Here you must reproduce each line of the data exactly.

====

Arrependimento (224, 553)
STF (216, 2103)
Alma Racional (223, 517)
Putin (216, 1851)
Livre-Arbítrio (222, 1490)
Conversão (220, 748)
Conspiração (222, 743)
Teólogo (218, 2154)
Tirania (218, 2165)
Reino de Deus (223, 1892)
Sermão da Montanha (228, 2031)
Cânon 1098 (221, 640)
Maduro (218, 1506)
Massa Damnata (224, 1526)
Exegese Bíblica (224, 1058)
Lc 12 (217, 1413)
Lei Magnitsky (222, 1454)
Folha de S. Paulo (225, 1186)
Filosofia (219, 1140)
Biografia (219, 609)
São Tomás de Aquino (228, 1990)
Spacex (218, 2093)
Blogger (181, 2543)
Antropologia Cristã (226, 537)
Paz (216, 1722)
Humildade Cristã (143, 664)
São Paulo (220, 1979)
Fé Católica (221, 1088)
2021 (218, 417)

====

### ANSWER BOX
Arrependimento (224, 553)
STF (216, 2103)
Alma Racional (223, 517)
Putin (216, 1851)
Livre-Arbítrio (222, 1490)
Conversão (220, 748)
Conspiração (222, 743)
Teólogo (218, 2154)
Tirania (218, 2165)
Reino de Deus (223, 1892)
Sermão da Montanha (228, 2031)
Cânon 1098 (221, 640)
Maduro (218, 1506)
Massa Damnata (224, 1526)
Exegese Bíblica (224, 1058)
Lc 12 (217, 1413)
Lei Magnitsky (222, 1454)
Folha de S. Paulo (225, 1186)
Filosofia (219, 1140)
Biografia (219, 609)
São Tomás de Aquino (228, 1990)
Spacex (218, 2093)
Blogger (181, 2543)
Antropologia Cristã (226, 537)
Paz (216, 1722)
Humildade Cristã (143, 664)
São Paulo (220, 1979)
Fé Católica (221, 1088)
2021 (218, 417)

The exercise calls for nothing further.